■ EXERCISE MATERIALS:
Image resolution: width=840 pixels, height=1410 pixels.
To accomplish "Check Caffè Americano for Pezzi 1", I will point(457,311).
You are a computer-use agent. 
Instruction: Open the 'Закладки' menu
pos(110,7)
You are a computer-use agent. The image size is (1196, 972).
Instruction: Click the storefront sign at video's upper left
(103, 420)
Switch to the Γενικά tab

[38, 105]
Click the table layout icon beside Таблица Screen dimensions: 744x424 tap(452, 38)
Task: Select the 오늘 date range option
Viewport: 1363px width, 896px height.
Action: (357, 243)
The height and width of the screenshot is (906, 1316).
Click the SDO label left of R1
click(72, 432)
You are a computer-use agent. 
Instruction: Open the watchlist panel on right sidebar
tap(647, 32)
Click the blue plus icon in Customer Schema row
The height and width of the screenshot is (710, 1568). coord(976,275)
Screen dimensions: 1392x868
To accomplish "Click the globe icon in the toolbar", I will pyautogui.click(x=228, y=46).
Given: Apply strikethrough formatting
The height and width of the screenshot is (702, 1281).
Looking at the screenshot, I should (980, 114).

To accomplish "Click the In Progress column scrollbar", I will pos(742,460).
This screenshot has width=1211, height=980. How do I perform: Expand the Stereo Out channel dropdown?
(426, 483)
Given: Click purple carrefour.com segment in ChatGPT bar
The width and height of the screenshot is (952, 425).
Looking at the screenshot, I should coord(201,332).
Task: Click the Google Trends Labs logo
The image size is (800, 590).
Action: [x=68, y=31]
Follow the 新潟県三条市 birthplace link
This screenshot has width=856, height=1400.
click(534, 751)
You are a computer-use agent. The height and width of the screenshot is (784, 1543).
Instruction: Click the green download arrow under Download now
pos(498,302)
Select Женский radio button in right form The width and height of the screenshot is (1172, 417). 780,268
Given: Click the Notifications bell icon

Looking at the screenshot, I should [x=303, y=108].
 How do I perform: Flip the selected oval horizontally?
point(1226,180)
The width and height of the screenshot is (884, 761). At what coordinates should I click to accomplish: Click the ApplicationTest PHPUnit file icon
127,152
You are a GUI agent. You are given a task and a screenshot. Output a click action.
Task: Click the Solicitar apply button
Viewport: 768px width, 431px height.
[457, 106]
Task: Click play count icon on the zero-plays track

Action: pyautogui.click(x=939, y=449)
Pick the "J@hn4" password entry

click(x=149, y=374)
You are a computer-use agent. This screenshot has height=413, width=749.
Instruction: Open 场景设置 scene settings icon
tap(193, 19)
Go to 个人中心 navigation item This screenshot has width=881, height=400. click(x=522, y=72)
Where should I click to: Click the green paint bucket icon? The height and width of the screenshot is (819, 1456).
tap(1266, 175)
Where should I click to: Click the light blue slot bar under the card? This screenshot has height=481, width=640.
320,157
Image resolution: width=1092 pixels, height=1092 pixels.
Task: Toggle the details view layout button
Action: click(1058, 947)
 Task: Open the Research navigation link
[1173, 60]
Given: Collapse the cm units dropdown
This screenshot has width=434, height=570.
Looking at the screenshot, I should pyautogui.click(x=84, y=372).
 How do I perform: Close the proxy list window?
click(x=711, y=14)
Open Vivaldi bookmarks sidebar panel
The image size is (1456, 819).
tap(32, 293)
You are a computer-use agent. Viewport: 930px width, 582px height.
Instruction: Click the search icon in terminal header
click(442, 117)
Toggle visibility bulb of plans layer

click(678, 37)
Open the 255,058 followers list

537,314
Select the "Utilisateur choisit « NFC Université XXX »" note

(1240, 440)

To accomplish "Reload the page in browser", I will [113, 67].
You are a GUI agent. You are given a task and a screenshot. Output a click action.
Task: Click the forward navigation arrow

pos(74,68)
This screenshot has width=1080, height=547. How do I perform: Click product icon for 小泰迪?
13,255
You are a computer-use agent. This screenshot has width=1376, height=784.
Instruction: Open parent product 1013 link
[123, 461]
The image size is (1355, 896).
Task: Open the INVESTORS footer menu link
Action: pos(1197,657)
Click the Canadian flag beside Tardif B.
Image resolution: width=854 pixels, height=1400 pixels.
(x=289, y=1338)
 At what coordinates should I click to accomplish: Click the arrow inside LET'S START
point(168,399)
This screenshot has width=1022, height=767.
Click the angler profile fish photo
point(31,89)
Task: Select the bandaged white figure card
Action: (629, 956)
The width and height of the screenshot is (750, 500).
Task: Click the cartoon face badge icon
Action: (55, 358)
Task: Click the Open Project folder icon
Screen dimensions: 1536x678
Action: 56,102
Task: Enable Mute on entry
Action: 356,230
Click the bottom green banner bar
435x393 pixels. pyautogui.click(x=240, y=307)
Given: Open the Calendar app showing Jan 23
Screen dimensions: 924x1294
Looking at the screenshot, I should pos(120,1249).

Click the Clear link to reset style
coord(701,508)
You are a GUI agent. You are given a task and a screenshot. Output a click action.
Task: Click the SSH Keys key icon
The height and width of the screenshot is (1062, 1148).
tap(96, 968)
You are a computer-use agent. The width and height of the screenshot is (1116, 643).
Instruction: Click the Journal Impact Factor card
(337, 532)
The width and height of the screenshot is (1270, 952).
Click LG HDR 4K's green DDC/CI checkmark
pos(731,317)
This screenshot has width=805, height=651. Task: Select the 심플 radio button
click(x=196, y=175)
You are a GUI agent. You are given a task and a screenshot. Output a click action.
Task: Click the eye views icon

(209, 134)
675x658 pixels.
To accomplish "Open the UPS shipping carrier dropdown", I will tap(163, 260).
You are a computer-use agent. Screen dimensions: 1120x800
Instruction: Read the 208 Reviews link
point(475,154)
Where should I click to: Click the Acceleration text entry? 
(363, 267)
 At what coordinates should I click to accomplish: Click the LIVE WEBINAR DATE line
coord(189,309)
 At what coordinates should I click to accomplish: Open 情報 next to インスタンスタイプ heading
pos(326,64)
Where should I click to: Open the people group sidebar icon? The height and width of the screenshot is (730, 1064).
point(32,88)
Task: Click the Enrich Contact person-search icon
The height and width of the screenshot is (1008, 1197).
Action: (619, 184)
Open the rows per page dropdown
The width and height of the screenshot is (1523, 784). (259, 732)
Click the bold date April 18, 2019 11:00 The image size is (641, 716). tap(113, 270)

■ WHAT IS REQUIRED: Check every line of the entries above, and copy those that carry the string "beside".

■ SOLUTION TO THE PROBLEM:
Click the table layout icon beside Таблица Screen dimensions: 744x424 tap(452, 38)
Click the Canadian flag beside Tardif B.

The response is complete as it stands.